The idea of Bible Prophecy is that God have drawn out his plan prior to it's execution (from the beginning), as to prove when they happen, that God is in control, and that's real evidence.

The Bible has been the most accurate Book in history, a claim which the best archaeologists, historians, and scientist can testify to.

Every single Biblical site was found. The Hittites for example, was denied as a fairy tale. Abraham in Genesis 49 mentions the Hittites. In 1960 in North East Turkey, the largest archaeological find in the century. 35,000 clay tablets were found, and all the books that accused the Bible with this fairy tale had to be cleared from the shelves of book stores and libraries. The Empire of the Hittites was one of the largest in history, yet man today did not know of it.

It would have saved allot of embarrassment if they simply trusted the Bible, and believed it. We didn't have to wait till 1960. We can write volumes and document thousands of recent archaeological discoveries concerning biblical accounts to find that the Bible was 100% accurate.

For hundreds of years, many stories and personalities written in the Bible were denied until fascinating archaeological finds confirmed the accuracy of the Bible.

Today biblical personalities that were denied for hundreds of years like Nebuchadnezzar, Belshazzar, Darius, and King David can be confirmed by the study of the science of archaeology as 100% true and accurate. King David for example was considered to be a myth by many universities. Yet in 1993, archeologists dug out a stone tablet at Tel Dan in Israel clearly referring to the "house of David" (Bait Daveed), identifying him as king of Israel.


----------



## Maine-Marine (Mar 7, 2014)

Michael the restrainer....yep

Satan still in heaven... I would say he still has access to the throne but his residence is no longer there...We see in Job that Satan reports to God...In revelation he is thrown down/expelled/ never to allowed re-admittance

the Rapture will happen after the 6th seal... when you see the elder ask John WHO ARE ALL THESE PEOPLE....those are the ones that came out of THE GREAT TRIBULATION.... 

God's wrath will start to be poured out after that.


----------



## AquaHull (Jun 10, 2012)

Maine-Marine said:


> Michael the restrainer....yep
> 
> Satan still in heaven... I would say he still has access to the throne but his residence is no longer there...We see in Job that Satan reports to God...In revelation he is thrown down/expelled/ never to allowed re-admittance
> 
> ...


Can you point me to where the rapture is located at ?


----------



## Maine-Marine (Mar 7, 2014)

Matthew 24
1 Thessalonians 4:17 

there are more


----------



## AquaHull (Jun 10, 2012)

Never saw "Rapture" anywhere. I'm familiar with the Mt Olivet prophecy also

The dead in Christ shall meet him first,then those who are alive will be caught up in the air with Christ. Then,here's the catch.You'll come back down to Earth and rule with Christ for 1000 years.


----------



## AquaHull (Jun 10, 2012)

Matt 24:29 says immediately after the tribulation of those days,the skies will be darkened......
Matt 24:30 says then the Son of Man will appear
Matt 24:31 shows that true Christians ,including the dead in Christ will be gathered at Christs return

So how can you be raptured before the Tribulation ?


----------



## PaulS (Mar 11, 2013)

If you believe in the Biblical "end times" then you should know that the temple has to be rebuilt on the temple mound which currently houses a mosque.

Don't worry about the end times until that happens.


----------



## AquaHull (Jun 10, 2012)

That'll be when the rapture folks are wondering why they're still here during the Tribulation.


----------



## Denton (Sep 18, 2012)

AquaHull said:


> Never saw "Rapture" anywhere. I'm familiar with the Mt Olivet prophecy also
> 
> The dead in Christ shall meet him first,then those who are alive will be caught up in the air with Christ. Then,here's the catch.You'll come back down to Earth and rule with Christ for 1000 years.

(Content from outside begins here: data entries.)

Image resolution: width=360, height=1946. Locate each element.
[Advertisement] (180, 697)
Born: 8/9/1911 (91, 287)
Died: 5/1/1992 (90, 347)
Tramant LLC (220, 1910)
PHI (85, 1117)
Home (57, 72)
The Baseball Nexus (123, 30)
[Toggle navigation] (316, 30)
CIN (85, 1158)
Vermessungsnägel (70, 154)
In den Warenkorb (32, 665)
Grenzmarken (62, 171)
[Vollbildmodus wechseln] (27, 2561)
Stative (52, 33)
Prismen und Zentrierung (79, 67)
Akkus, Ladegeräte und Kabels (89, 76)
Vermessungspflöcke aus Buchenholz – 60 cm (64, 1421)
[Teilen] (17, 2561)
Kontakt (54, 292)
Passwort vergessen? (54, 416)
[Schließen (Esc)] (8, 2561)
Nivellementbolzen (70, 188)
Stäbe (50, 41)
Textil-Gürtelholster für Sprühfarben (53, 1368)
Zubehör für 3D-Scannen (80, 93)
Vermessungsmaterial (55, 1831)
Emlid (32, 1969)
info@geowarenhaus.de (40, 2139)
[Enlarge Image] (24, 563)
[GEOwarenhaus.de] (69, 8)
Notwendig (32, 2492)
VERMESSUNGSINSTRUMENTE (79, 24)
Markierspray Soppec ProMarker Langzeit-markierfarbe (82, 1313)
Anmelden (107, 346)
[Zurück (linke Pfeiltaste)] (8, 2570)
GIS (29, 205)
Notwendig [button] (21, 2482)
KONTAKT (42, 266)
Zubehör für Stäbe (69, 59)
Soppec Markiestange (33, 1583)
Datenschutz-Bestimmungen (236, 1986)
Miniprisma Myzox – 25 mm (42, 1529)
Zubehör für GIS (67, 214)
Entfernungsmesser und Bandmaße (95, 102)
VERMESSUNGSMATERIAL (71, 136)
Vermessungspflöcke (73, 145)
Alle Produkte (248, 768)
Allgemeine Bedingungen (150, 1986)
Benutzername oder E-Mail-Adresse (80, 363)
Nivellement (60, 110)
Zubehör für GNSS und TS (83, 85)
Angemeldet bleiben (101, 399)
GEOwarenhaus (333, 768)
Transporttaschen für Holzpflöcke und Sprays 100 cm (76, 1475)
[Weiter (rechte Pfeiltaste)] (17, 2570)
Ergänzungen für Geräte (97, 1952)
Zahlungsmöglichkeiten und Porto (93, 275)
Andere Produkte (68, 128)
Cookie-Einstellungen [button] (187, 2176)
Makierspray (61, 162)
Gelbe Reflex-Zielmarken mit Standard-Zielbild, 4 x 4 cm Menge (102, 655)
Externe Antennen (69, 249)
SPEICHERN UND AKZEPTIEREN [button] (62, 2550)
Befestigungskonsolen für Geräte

Yup. The word, "rapture" is an English word for the taking away.
Seems grammatical hair-splitters love to obfuscate the facts.


----------



## Casie (Feb 26, 2014)

This is not really my thing. I don't go looking for signs. I just like to keep informed. I like numbers and facts, and things I can crunch the math on and see if it adds up. But this is ridiculous. How could anyone consider this a rational, sane, course of action?

Government Plan Would Transform Israel Into The World?s First Cashless Society | Zero Hedge

We Shouldn't Be Shocked By This New Proposal... But We Are | Zero Hedge


In September, it was announced that the Israeli government had formed a committee to "examine ways to eliminate cash from the Israeli economy"&#8230;

Just this week we learned that a three phase plan is being proposed&#8230;

There will be very strict limits on the use of cash for individuals and businesses, any violations will be considered criminal offenses, and all Israeli banks will be required to issue debit cards to all account holders&#8230;

And here in the States an article published yesterday afternoon on the Financial Times website (based on a recently published academic paper), Rogoff did propose a new idea that is radical: ban cash. All of it.

*Revelation 3:17 ......... And that no man might buy or sell, save he that had the mark, or the name of the beast, or the number of his name.*

What the hell is this crap? This is the NSA's bitcoin experiment about to be crammed down your throat. And if they catch you buying more bacon than they think you need, see how fast your electronic funds are flipped off.


----------



## AquaHull (Jun 10, 2012)

I fear no such mark to buy or sell.Now a mark on the forehead is different,think what's behind the forehead. Rev states let the wise man add up the number, be wise.
A mark on the hand is the work you do. IE work on the Sabbath,which brings into question when the last day of the week is. I look at my calendar. BTW


----------



## Maine-Marine (Mar 7, 2014)

AquaHull said:


> Never saw "Rapture" anywhere. I'm familiar with the Mt Olivet prophecy also
> 
> The dead in Christ shall meet him first,then those who are alive will be caught up in the air with Christ. Then,here's the catch.You'll come back down to Earth and rule with Christ for 1000 years.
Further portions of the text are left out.